For now, it might be useful to have a look at some of the claims made last night. McCoskrie cited a number of alarming data points from the Rocky Mountain High Intensity Drug Trafficking Area report. It's complicated, but many findings in that report are at odds with most other reviews of the impact of legalisation, including those from Colorado police departments, and the Colorado Department of Education. This review of the claims in the report – most notably around teenage cannabis use, which successive studies have found is stagnating or decreasing – is useful reading. The RMHIDTA reports also contain some staggering statistical flubs. It's not that there's nothing to keep an eye on, but RMHIDTA is not a reliable data source.
Claim: Two thirds of Colorado jurisdictions have declined to permit cannabis retail outlets, yet there are more of them in the state than Starbucks and McDonald's combined. This is true. Dispensaries are concentrated in several cities, most notably Denver, and there aren't as many big food and coffee chain outlets as you might think. But smaller towns such as Parachute and Manitou Springs have reversed their earlier retails ban after seeing how much local sales tax the business was reaping in other places. Also, about half the dispensaries are medical and have been in place for some time. The number and concentration of such outlets and their ownership is something you'd want to address in any regulated market.
The gummy bears produced as "an example of Big Marijuana": firstly, this is a straight-up lift from a stunt performed by anti-cannabis campaigner Kevin Sabet in 2016. Sabet's gummy bears didn't contain THC and neither did McCoskrie's. They especially didn't contain "40% THC", which would be crazy – the measure McCoskrie seems to have been reaching for was 40 milligrams. Edibles, for all their appeal, have been an issue where weed has been legalised. They won't kill anyone, but in enough quantity may cause a very unpleasant few hours for the user. After a spate of accidental overdoses after legalisation in 2014, Colorado has tightened regulations around labelling, dose and resemblance to actual lollies and the industry is on board with it. Doses are limited to 10mg and, importantly, it's illegal to sell edibles that look like gummy bears. (Canada, meanwhile, has not allowed sales of edibles for the time being.)
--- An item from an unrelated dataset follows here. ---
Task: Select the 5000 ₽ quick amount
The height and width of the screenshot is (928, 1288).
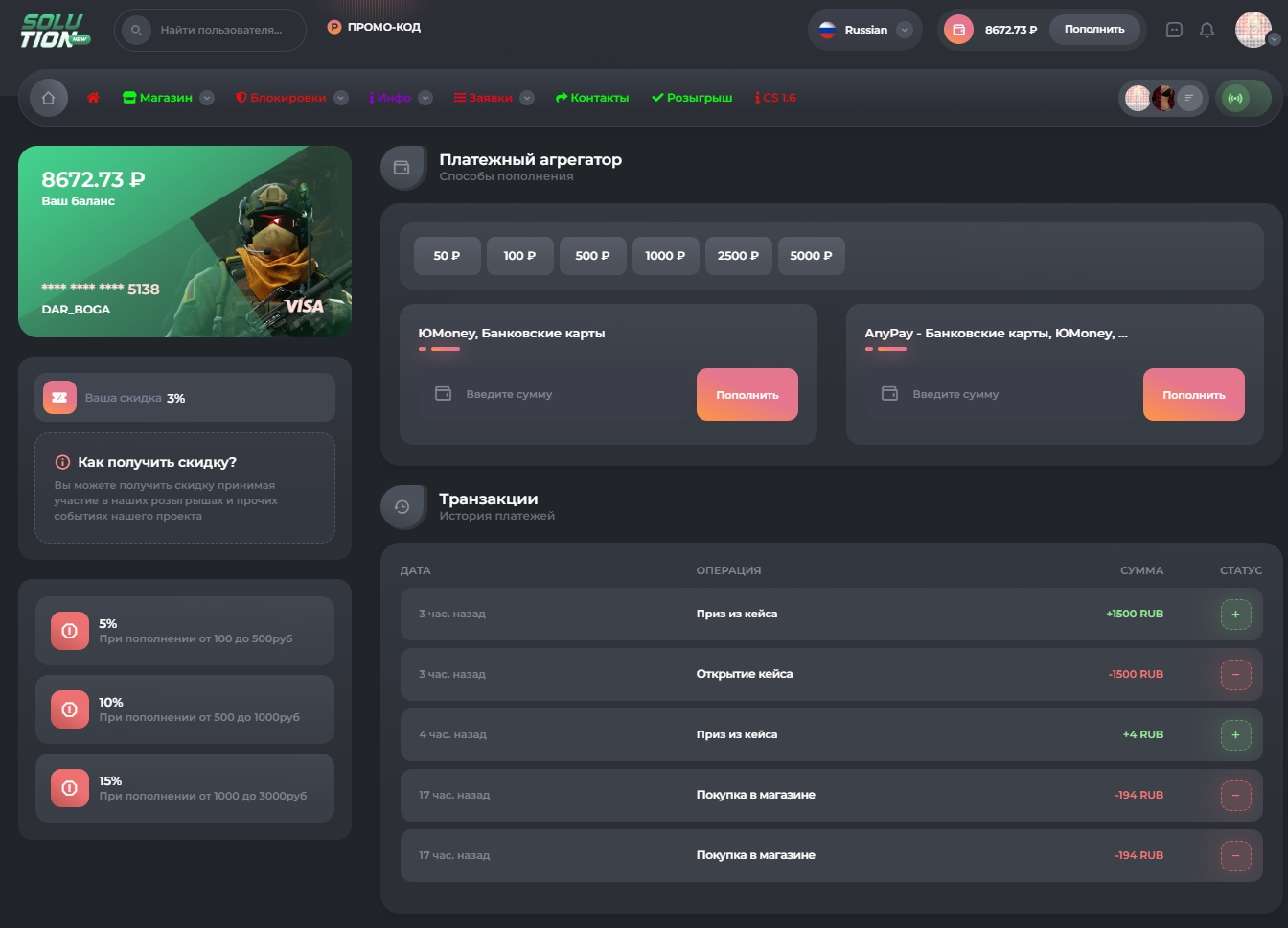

On cannabis potency in legalised states: "60 to 80% is the average and you can get as high as 95%". This is utter nonsense. Yes, THC levels have been rising for years and were doing so long before legalisation. But potency of cannabis flower in dispensaries tops out around 25% and is more often under 20%. Concentrates are, obviously, higher, but still only around 60%. As Chloe Swarbrick pointed out, this can be, and is, regulated. Canada has not allowed concentrates at all – or (and this doesn't really make sense) vapourisers.
Finally: the merits of the Portugal model of decriminalisation of all drugs. I don't have time to go into this in depth and I'm not sure which UN Office of Drugs and Crime report on Portugal McCoskrie is referring to, but drug deaths and other drug harms have fallen dramatically under Portugal's policy. Moreover, UNODC has, along with 10 other UN agencies, called for the decriminalisation of drugs.